• _WHAT IS BEING ASKED_
Please return every record exactly as written, leaving out the pictures.

• _TASK MATERIAL_
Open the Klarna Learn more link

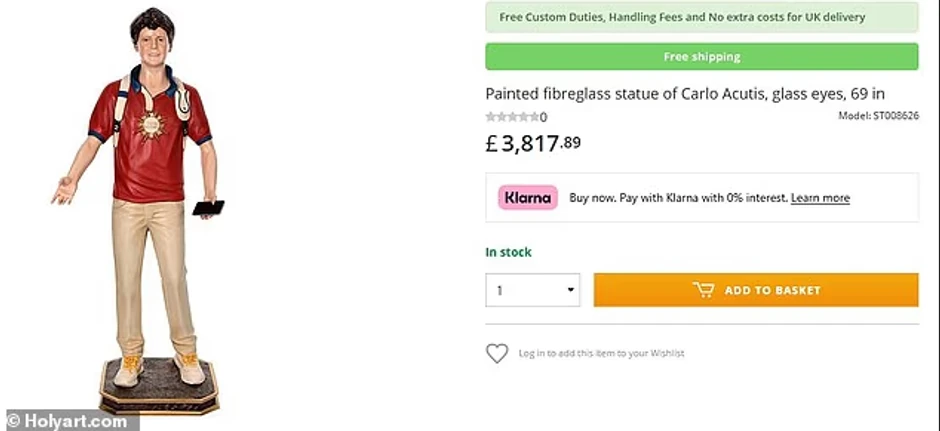[x=820, y=198]
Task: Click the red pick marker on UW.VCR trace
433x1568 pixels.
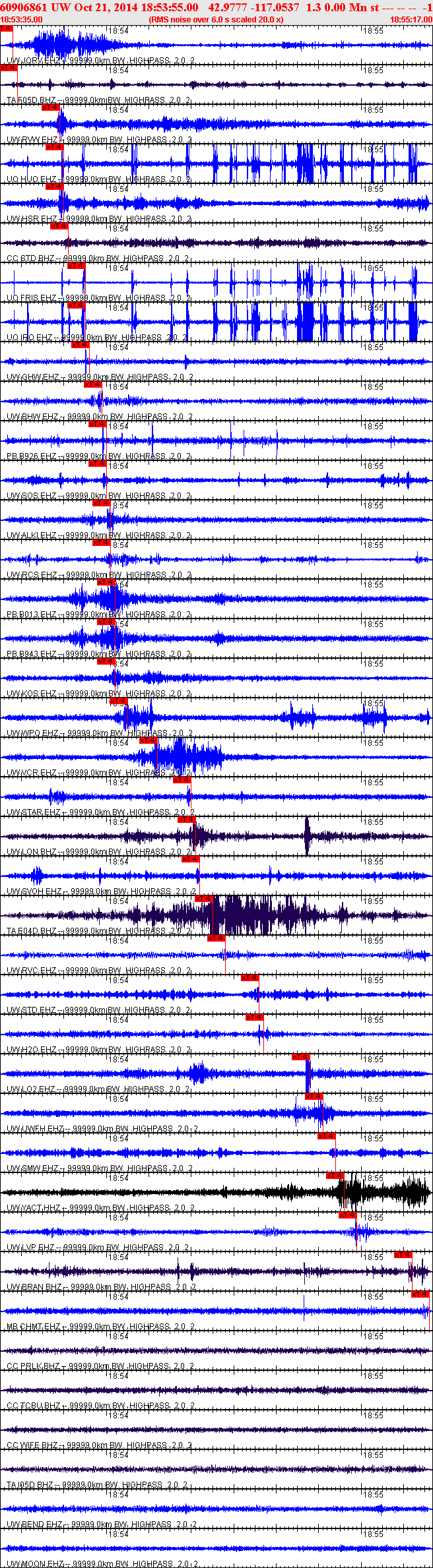Action: click(x=149, y=740)
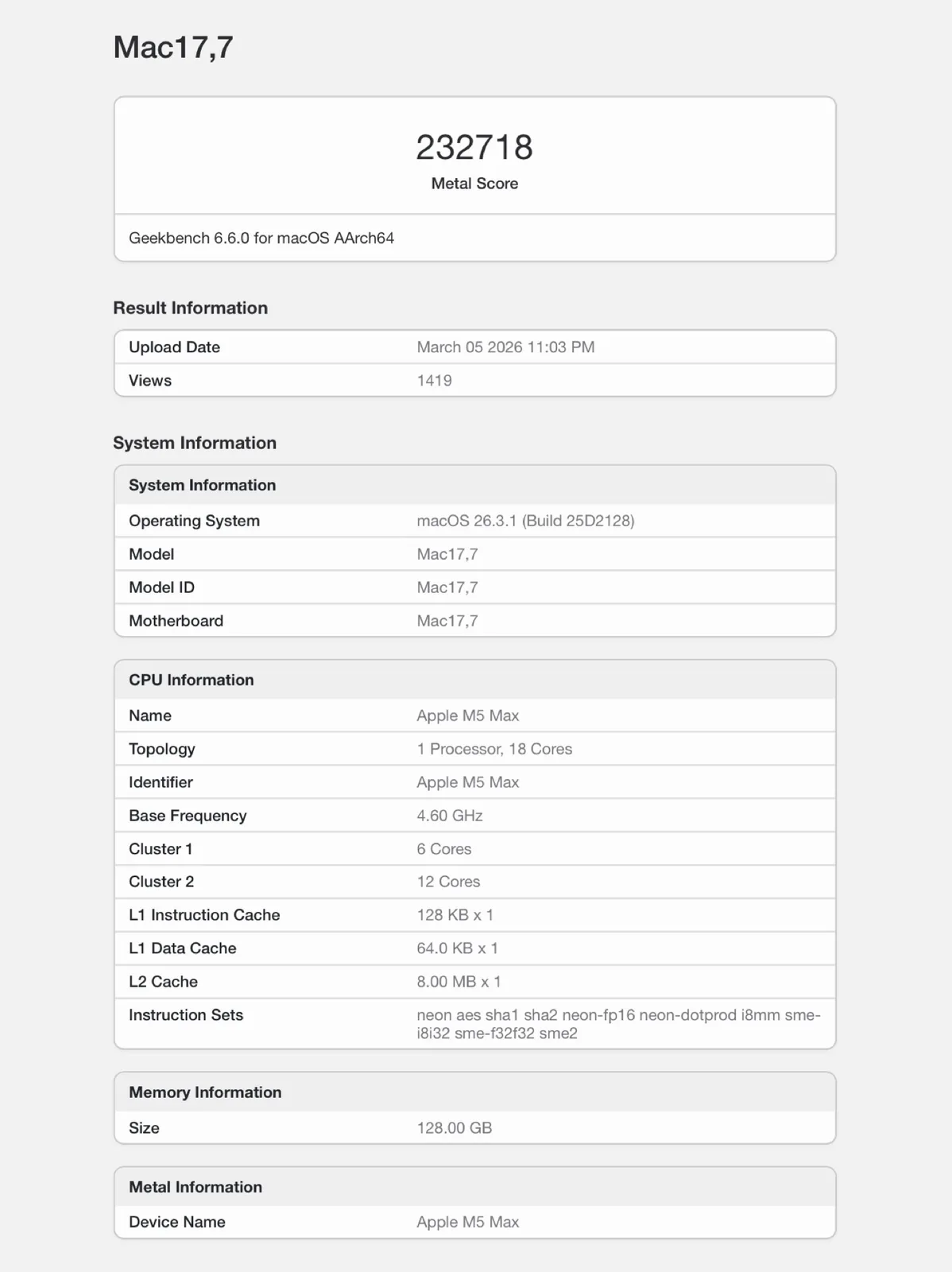Click the Mac17,7 page heading
The image size is (952, 1272).
tap(173, 48)
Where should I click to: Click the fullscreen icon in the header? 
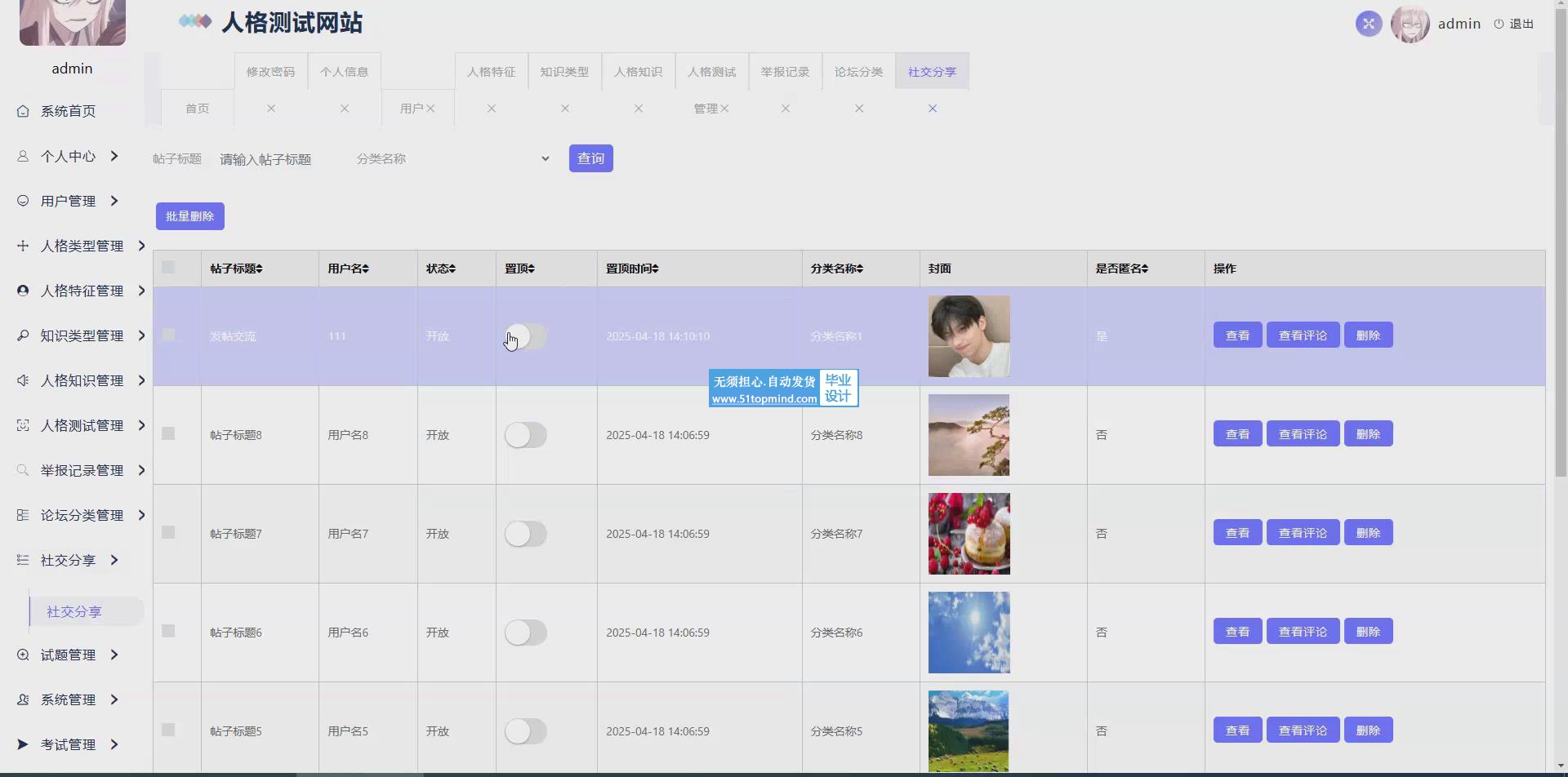pyautogui.click(x=1368, y=24)

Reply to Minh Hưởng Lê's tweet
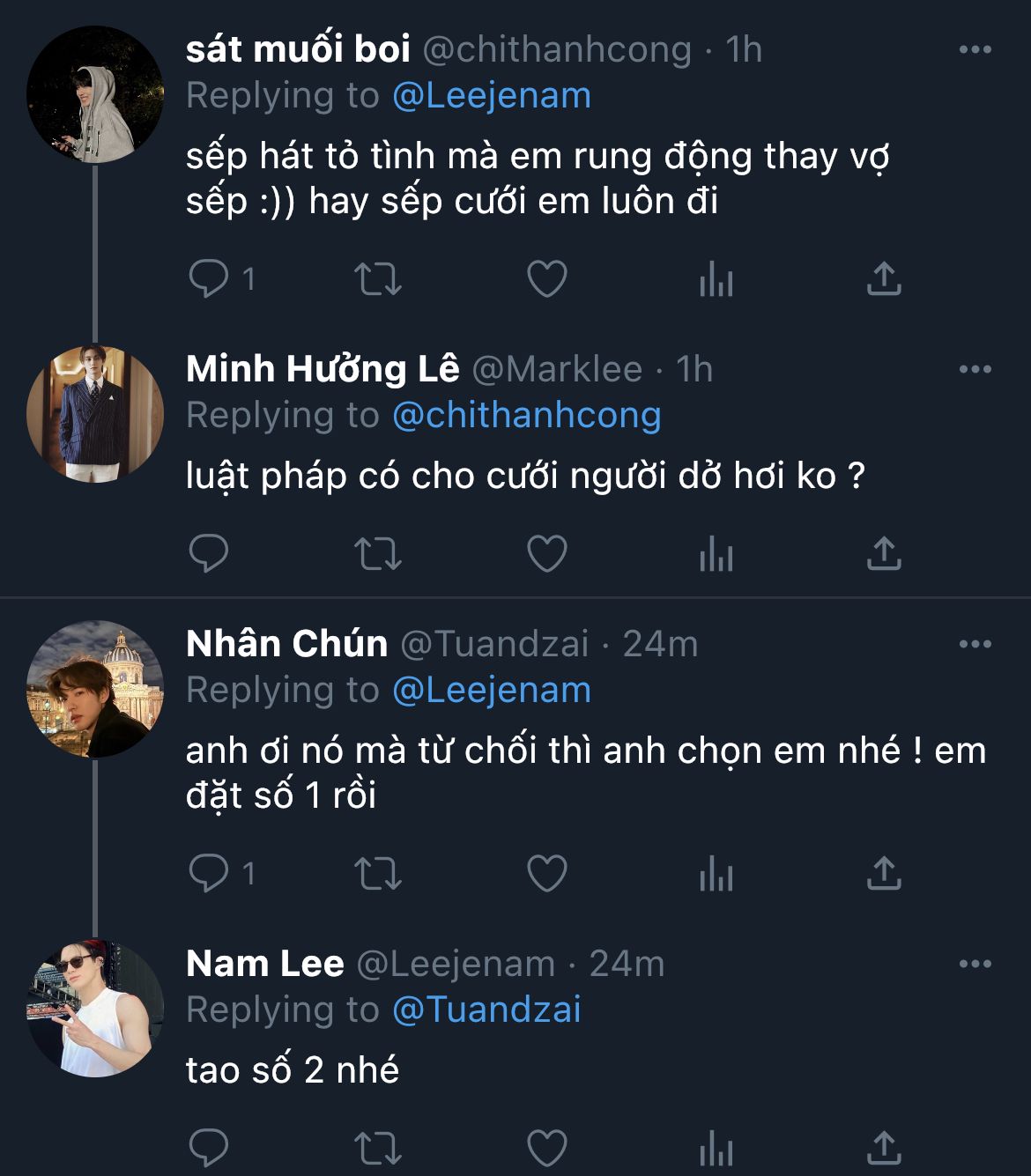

• _SOLUTION TO THE PROBLEM_
Open the Klarna Learn more link

[x=820, y=198]
Task: Click the red pick marker on UW.VCR trace
433x1568 pixels.
Action: click(x=149, y=740)
Click the Mac17,7 page heading
The image size is (952, 1272).
tap(173, 48)
Where should I click to: Click the fullscreen icon in the header? 
pyautogui.click(x=1368, y=24)

Reply to Minh Hưởng Lê's tweet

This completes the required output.